-------- The records --------

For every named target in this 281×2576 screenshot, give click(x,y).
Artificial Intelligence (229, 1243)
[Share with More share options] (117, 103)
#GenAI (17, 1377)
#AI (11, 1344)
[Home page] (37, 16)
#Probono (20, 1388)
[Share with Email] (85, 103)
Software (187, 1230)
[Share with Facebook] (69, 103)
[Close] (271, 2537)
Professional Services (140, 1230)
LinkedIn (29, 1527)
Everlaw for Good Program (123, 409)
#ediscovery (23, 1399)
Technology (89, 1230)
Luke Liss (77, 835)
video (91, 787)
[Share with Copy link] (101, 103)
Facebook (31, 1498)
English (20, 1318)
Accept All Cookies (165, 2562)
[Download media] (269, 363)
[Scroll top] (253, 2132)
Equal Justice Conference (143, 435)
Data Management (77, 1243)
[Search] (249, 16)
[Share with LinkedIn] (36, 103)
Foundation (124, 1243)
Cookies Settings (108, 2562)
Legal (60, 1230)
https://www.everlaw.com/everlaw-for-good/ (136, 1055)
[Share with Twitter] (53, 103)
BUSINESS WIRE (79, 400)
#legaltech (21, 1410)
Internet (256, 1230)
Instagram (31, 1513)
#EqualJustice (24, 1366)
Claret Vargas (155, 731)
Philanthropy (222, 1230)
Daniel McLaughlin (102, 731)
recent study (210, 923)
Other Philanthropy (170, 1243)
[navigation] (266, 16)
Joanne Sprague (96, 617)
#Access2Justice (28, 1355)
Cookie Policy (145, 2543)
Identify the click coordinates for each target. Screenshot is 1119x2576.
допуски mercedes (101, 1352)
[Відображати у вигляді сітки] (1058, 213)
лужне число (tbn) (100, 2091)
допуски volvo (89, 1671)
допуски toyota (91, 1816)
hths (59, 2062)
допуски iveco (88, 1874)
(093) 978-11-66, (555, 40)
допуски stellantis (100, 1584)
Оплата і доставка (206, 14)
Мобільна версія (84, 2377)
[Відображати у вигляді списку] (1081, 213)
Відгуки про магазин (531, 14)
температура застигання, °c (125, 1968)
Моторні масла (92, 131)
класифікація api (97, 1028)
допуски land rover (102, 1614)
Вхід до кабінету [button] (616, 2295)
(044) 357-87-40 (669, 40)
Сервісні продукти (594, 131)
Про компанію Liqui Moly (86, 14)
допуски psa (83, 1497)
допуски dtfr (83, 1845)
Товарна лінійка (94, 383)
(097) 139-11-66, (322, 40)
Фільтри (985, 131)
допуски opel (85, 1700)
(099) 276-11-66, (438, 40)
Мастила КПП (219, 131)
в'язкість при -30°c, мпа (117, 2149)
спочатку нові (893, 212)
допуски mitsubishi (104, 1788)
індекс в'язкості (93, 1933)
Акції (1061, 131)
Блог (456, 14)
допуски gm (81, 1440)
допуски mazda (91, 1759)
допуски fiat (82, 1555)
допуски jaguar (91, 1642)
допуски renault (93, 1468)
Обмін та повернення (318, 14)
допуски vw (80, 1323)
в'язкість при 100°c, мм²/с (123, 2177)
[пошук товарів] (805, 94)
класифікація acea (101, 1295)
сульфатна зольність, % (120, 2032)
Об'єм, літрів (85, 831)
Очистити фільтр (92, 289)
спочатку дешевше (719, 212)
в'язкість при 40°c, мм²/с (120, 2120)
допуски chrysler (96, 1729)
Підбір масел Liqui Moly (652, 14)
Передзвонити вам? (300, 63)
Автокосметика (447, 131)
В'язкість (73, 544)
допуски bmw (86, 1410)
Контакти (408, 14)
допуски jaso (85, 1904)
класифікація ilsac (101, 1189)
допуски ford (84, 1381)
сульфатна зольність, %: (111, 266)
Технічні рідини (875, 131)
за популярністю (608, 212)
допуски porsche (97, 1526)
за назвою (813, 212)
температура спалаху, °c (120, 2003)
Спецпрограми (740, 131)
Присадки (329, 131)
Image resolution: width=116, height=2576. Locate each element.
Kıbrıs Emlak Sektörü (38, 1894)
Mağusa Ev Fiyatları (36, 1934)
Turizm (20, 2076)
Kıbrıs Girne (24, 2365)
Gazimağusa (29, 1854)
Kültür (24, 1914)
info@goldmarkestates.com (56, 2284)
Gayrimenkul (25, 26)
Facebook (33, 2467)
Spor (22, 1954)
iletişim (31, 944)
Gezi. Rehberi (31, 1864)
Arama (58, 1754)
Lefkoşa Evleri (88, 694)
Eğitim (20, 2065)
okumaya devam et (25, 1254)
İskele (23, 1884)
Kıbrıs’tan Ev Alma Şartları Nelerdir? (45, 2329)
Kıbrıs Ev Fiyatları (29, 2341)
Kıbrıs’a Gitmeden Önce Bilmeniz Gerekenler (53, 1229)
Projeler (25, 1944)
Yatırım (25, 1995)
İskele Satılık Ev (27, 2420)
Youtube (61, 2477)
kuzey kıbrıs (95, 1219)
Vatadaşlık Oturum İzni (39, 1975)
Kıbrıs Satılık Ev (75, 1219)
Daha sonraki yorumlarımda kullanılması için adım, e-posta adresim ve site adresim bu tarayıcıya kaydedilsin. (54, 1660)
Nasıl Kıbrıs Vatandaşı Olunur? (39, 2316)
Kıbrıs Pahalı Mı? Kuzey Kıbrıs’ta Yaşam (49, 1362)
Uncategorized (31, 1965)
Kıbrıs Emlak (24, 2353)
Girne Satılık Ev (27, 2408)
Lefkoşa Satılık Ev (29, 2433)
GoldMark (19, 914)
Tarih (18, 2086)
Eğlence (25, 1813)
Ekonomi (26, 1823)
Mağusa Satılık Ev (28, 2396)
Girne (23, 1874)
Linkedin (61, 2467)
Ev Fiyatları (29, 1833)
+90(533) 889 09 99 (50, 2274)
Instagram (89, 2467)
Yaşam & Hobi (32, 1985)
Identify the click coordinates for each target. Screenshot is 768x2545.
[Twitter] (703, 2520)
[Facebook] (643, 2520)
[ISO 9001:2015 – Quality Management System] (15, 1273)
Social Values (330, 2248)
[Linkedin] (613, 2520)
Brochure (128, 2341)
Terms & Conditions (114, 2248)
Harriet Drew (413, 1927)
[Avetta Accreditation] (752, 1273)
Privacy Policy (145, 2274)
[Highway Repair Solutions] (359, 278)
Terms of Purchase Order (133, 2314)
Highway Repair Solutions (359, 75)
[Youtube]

--------

● **Instructions for the task**
Reproduce all of the entries verbatim.

● **Answer to this problem**
For every named target in this 281×2576 screenshot, give click(x,y).
Artificial Intelligence (229, 1243)
[Share with More share options] (117, 103)
#GenAI (17, 1377)
#AI (11, 1344)
[Home page] (37, 16)
#Probono (20, 1388)
[Share with Email] (85, 103)
Software (187, 1230)
[Share with Facebook] (69, 103)
[Close] (271, 2537)
Professional Services (140, 1230)
LinkedIn (29, 1527)
Everlaw for Good Program (123, 409)
#ediscovery (23, 1399)
Technology (89, 1230)
Luke Liss (77, 835)
video (91, 787)
[Share with Copy link] (101, 103)
Facebook (31, 1498)
English (20, 1318)
Accept All Cookies (165, 2562)
[Download media] (269, 363)
[Scroll top] (253, 2132)
Equal Justice Conference (143, 435)
Data Management (77, 1243)
[Search] (249, 16)
[Share with LinkedIn] (36, 103)
Foundation (124, 1243)
Cookies Settings (108, 2562)
Legal (60, 1230)
https://www.everlaw.com/everlaw-for-good/ (136, 1055)
[Share with Twitter] (53, 103)
BUSINESS WIRE (79, 400)
#legaltech (21, 1410)
Internet (256, 1230)
Instagram (31, 1513)
#EqualJustice (24, 1366)
Claret Vargas (155, 731)
Philanthropy (222, 1230)
Daniel McLaughlin (102, 731)
recent study (210, 923)
Other Philanthropy (170, 1243)
[navigation] (266, 16)
Joanne Sprague (96, 617)
#Access2Justice (28, 1355)
Cookie Policy (145, 2543)
Identify the click coordinates for each target. Screenshot is 1119x2576.
допуски mercedes (101, 1352)
[Відображати у вигляді сітки] (1058, 213)
лужне число (tbn) (100, 2091)
допуски volvo (89, 1671)
допуски toyota (91, 1816)
hths (59, 2062)
допуски iveco (88, 1874)
(093) 978-11-66, (555, 40)
допуски stellantis (100, 1584)
Оплата і доставка (206, 14)
Мобільна версія (84, 2377)
[Відображати у вигляді списку] (1081, 213)
Відгуки про магазин (531, 14)
температура застигання, °c (125, 1968)
Моторні масла (92, 131)
класифікація api (97, 1028)
допуски land rover (102, 1614)
Вхід до кабінету [button] (616, 2295)
(044) 357-87-40 (669, 40)
Сервісні продукти (594, 131)
Про компанію Liqui Moly (86, 14)
допуски psa (83, 1497)
допуски dtfr (83, 1845)
Товарна лінійка (94, 383)
(097) 139-11-66, (322, 40)
Фільтри (985, 131)
допуски opel (85, 1700)
(099) 276-11-66, (438, 40)
Мастила КПП (219, 131)
в'язкість при -30°c, мпа (117, 2149)
спочатку нові (893, 212)
допуски mitsubishi (104, 1788)
індекс в'язкості (93, 1933)
Акції (1061, 131)
Блог (456, 14)
допуски gm (81, 1440)
допуски mazda (91, 1759)
допуски fiat (82, 1555)
допуски jaguar (91, 1642)
допуски renault (93, 1468)
Обмін та повернення (318, 14)
допуски vw (80, 1323)
в'язкість при 100°c, мм²/с (123, 2177)
[пошук товарів] (805, 94)
класифікація acea (101, 1295)
сульфатна зольність, % (120, 2032)
Об'єм, літрів (85, 831)
Очистити фільтр (92, 289)
спочатку дешевше (719, 212)
в'язкість при 40°c, мм²/с (120, 2120)
допуски chrysler (96, 1729)
Підбір масел Liqui Moly (652, 14)
Передзвонити вам? (300, 63)
Автокосметика (447, 131)
В'язкість (73, 544)
допуски bmw (86, 1410)
Контакти (408, 14)
допуски jaso (85, 1904)
класифікація ilsac (101, 1189)
допуски ford (84, 1381)
сульфатна зольність, %: (111, 266)
Технічні рідини (875, 131)
за популярністю (608, 212)
допуски porsche (97, 1526)
за назвою (813, 212)
температура спалаху, °c (120, 2003)
Спецпрограми (740, 131)
Присадки (329, 131)
Image resolution: width=116, height=2576. Locate each element.
Kıbrıs Emlak Sektörü (38, 1894)
Mağusa Ev Fiyatları (36, 1934)
Turizm (20, 2076)
Kıbrıs Girne (24, 2365)
Gazimağusa (29, 1854)
Kültür (24, 1914)
info@goldmarkestates.com (56, 2284)
Gayrimenkul (25, 26)
Facebook (33, 2467)
Spor (22, 1954)
iletişim (31, 944)
Gezi. Rehberi (31, 1864)
Arama (58, 1754)
Lefkoşa Evleri (88, 694)
Eğitim (20, 2065)
okumaya devam et (25, 1254)
İskele (23, 1884)
Kıbrıs’tan Ev Alma Şartları Nelerdir? (45, 2329)
Kıbrıs Ev Fiyatları (29, 2341)
Kıbrıs’a Gitmeden Önce Bilmeniz Gerekenler (53, 1229)
Projeler (25, 1944)
Yatırım (25, 1995)
İskele Satılık Ev (27, 2420)
Youtube (61, 2477)
kuzey kıbrıs (95, 1219)
Vatadaşlık Oturum İzni (39, 1975)
Kıbrıs Satılık Ev (75, 1219)
Daha sonraki yorumlarımda kullanılması için adım, e-posta adresim ve site adresim bu tarayıcıya kaydedilsin. (54, 1660)
Nasıl Kıbrıs Vatandaşı Olunur? (39, 2316)
Kıbrıs Pahalı Mı? Kuzey Kıbrıs’ta Yaşam (49, 1362)
Uncategorized (31, 1965)
Kıbrıs Emlak (24, 2353)
Girne Satılık Ev (27, 2408)
Lefkoşa Satılık Ev (29, 2433)
GoldMark (19, 914)
Tarih (18, 2086)
Eğlence (25, 1813)
Ekonomi (26, 1823)
Mağusa Satılık Ev (28, 2396)
Girne (23, 1874)
Linkedin (61, 2467)
Ev Fiyatları (29, 1833)
+90(533) 889 09 99 (50, 2274)
Instagram (89, 2467)
Yaşam & Hobi (32, 1985)
Identify the click coordinates for each target. Screenshot is 768x2545.
[Twitter] (703, 2520)
[Facebook] (643, 2520)
[ISO 9001:2015 – Quality Management System] (15, 1273)
Social Values (330, 2248)
[Linkedin] (613, 2520)
Brochure (128, 2341)
Terms & Conditions (114, 2248)
Harriet Drew (413, 1927)
[Avetta Accreditation] (752, 1273)
Privacy Policy (145, 2274)
[Highway Repair Solutions] (359, 278)
Terms of Purchase Order (133, 2314)
Highway Repair Solutions (359, 75)
[Youtube]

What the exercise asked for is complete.